Germany needs heroes

Ines Pohl
Ines Pohl
April 4, 2018

Germans find few heroes outside the realm of sports. The 50th anniversary of the murder of Martin Luther King Jr. is an appropriate day to think about the ongoing need for iconoclasm, DW Editor-in-Chief Ines Pohl writes.

Image: picture-alliance/newscom/Detroit Free Press/E. Creager

"Unhappy the land that needs heroes," the German playwright Bertolt Brecht wrote in his play "Life of Galileo" at the end of World War II. With the quote, Brecht, himself a target of the Nazis, summed up his denouncement of hero worship in authoritarian society. He was strongly convinced that liberal and democratic societies do not require heroes to solve problems. On the contrary, individual responsibility is elevated, and hero worship amounts to blind obedience that leads to self-created incapacitation.

Martin Luther King Jr. was assassinated 50 years ago Wednesday. The preacher never gave up his struggle against injustice, the Vietnam War and the oppression of black Americans.

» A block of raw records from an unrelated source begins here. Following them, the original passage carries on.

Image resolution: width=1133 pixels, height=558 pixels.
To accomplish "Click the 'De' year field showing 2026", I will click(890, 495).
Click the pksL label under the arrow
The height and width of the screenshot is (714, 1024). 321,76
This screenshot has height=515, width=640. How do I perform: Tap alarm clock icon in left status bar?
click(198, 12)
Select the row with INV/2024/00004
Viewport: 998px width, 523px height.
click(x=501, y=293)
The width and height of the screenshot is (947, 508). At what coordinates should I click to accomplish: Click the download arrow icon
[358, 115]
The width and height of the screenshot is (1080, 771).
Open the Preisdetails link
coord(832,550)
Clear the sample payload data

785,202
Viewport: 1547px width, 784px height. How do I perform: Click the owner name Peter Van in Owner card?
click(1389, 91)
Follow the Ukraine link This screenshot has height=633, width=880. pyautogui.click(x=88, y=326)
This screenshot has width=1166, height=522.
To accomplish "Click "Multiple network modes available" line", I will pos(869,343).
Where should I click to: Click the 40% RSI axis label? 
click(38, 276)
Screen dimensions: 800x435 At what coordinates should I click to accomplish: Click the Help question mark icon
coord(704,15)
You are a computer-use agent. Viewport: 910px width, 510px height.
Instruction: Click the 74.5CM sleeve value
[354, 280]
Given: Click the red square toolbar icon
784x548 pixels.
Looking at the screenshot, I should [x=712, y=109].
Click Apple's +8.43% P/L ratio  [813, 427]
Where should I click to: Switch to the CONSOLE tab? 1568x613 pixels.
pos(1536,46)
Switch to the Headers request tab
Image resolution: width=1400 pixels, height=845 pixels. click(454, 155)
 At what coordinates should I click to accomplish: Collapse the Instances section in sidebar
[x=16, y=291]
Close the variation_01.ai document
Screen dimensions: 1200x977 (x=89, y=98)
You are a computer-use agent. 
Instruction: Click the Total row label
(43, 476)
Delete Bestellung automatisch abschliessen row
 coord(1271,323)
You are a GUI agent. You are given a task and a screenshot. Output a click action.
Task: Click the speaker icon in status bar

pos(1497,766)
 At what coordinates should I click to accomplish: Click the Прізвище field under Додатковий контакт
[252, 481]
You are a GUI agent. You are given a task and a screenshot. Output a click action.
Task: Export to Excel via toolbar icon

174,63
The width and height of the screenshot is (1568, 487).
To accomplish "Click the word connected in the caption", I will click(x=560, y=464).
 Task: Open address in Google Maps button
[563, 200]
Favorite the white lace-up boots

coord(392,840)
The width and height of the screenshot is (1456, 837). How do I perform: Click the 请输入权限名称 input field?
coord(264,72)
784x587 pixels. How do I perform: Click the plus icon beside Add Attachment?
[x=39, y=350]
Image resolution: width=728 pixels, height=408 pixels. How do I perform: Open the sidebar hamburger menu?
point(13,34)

He and his supporters remained committed to a strategy of nonviolence in the face of the incredible violence used against them. Even today, he instills courage in people who are dissatisfied with the status quo and who believe that a different life is possible.

DW Editor-in-Chief Ines PohlImage: DW/P. Böll

Recently in Washington, DC, and around the United States, hundreds of thousands of people protested the gun lobby's influence on US politics. The main demonstrations were led and organized by students from Parkland, Florida, after 14 of their classmates and three members of the staff at Stoneman Douglas High School were killed in a mass shooting in February. At the rally in the nation's capital, 9-year-old Yolanda Renee King put a 21st-century spin on her grandfather's iconic "I Have a Dream" speech. And the legacy of the civil rights movement has been clear in the words and actions of 18-year-old Emma Gonzalez, one of the organizers of the "March for Our Lives" rallies.

It is not a matter of blind obedience to make heroes of King and people like him. Such figures give us strength and courage. They help movements grow, and movements are stronger than individuals.

Sources of hope

Heroes such as King give us hope. They show us that it is worth rising up to leave our comfort zones, demonstrate moral courage and show solidarity; to build networks and never give up; and to shake people from their positions of privilege and call on them to take part.

It is precisely this energy that Germany and many other countries need to tackle a complicated world and not lose hope amid myriad, seemingly futile conflicts. Ultimately, it is vital for maintaining faith in the strength and possibility of the democratic state, which conscious citizens need to function and ward off the lethargy that lurks when alternatives seem to be absent.

The world remembers Martin Luther King Jr. today — not only because of how much he accomplished in his lifetime, but also because of how much he is still needed.